◆ Directions for this task
Copy word for word the part of the records below that opens with the line containing "This screenshot has" and closes with the line containing "at that location.", including both of those lines. Leave the pictures out of your copy.

◆ Exercise materials
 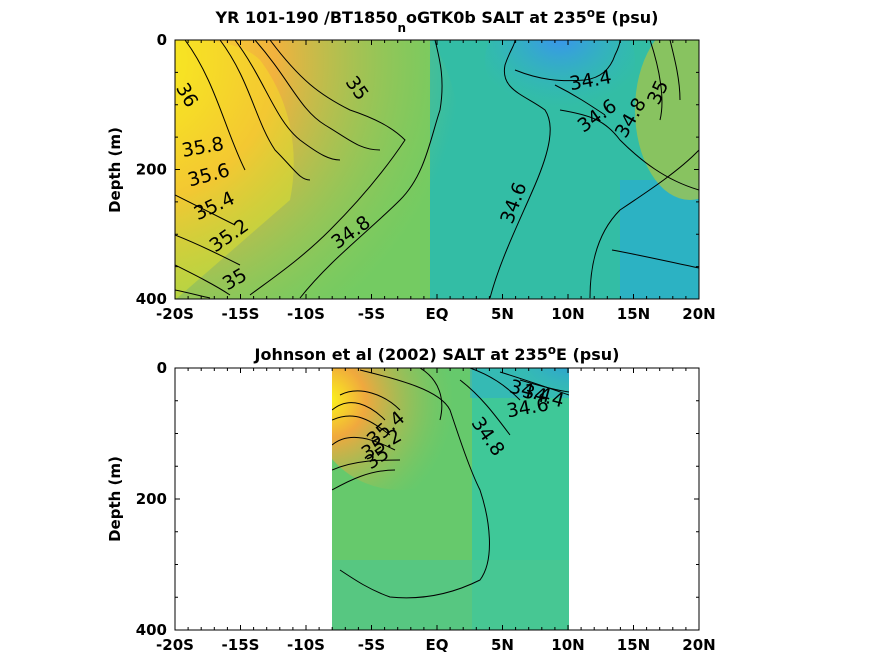 I want to click on panel1-title-sup: o, so click(x=591, y=13).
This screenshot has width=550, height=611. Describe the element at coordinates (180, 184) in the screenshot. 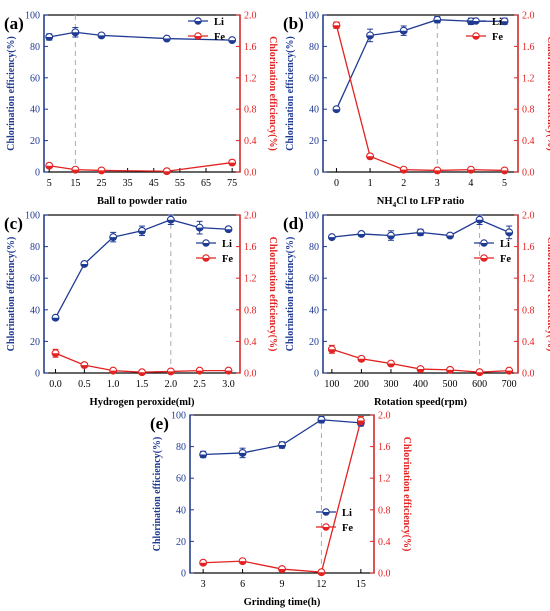

I see `x-tick-label: 55` at that location.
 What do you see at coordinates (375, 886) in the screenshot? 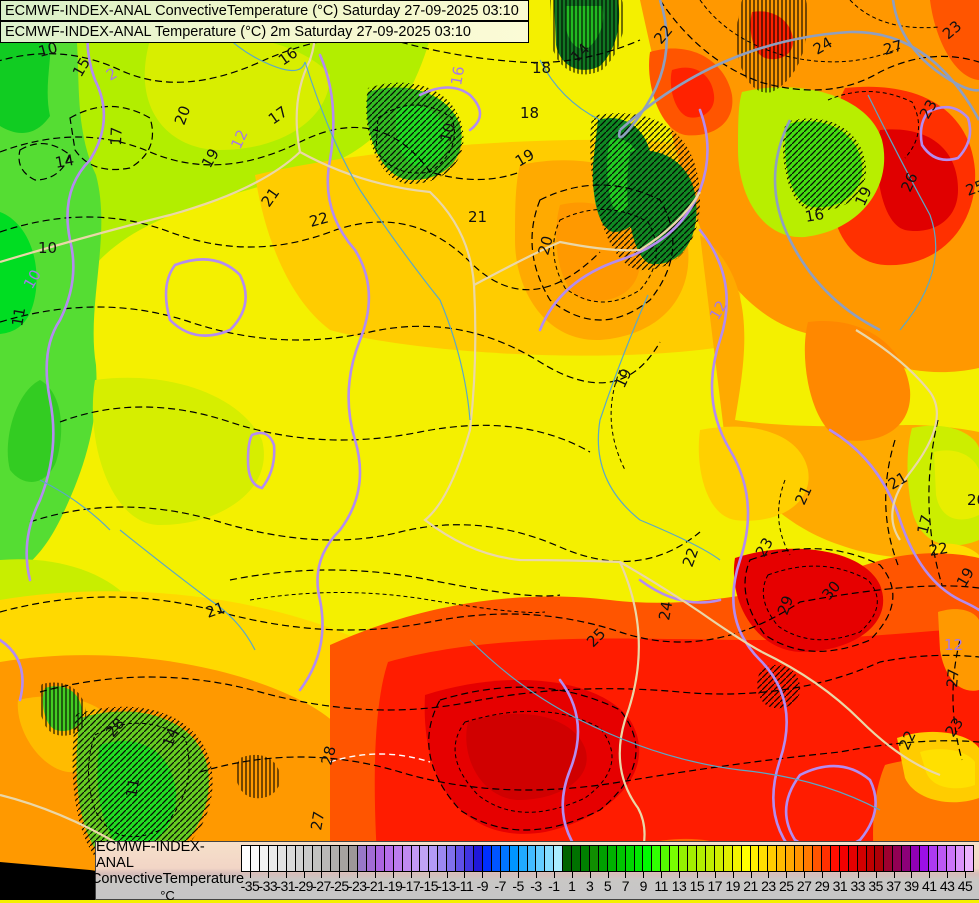
I see `colorbar-tick-label: -21` at bounding box center [375, 886].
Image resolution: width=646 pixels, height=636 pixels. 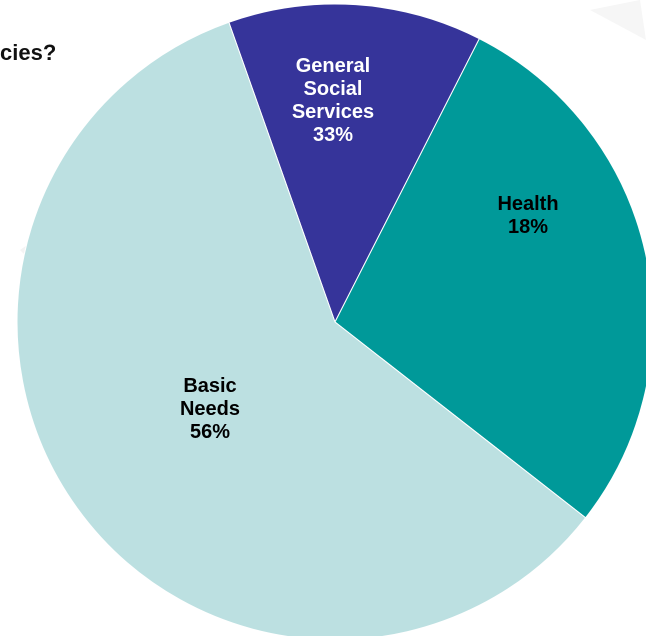 What do you see at coordinates (528, 216) in the screenshot?
I see `pie-label-health: Health 18%` at bounding box center [528, 216].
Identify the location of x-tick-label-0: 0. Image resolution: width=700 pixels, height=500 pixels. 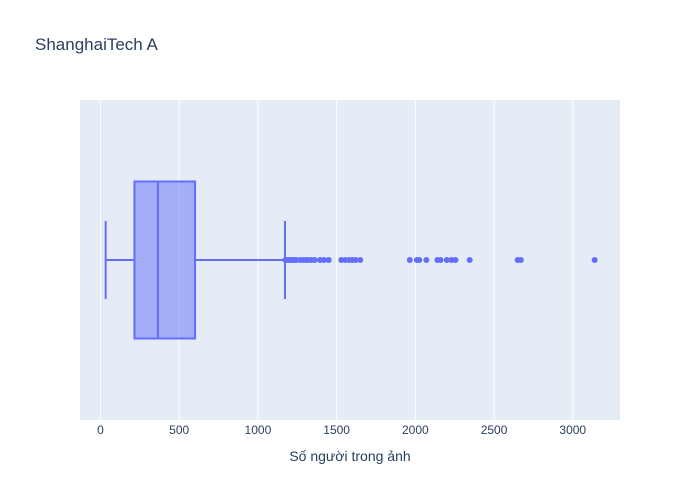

◆ Solution for this problem
This screenshot has width=550, height=611. Describe the element at coordinates (180, 184) in the screenshot. 

I see `x-tick-label: 55` at that location.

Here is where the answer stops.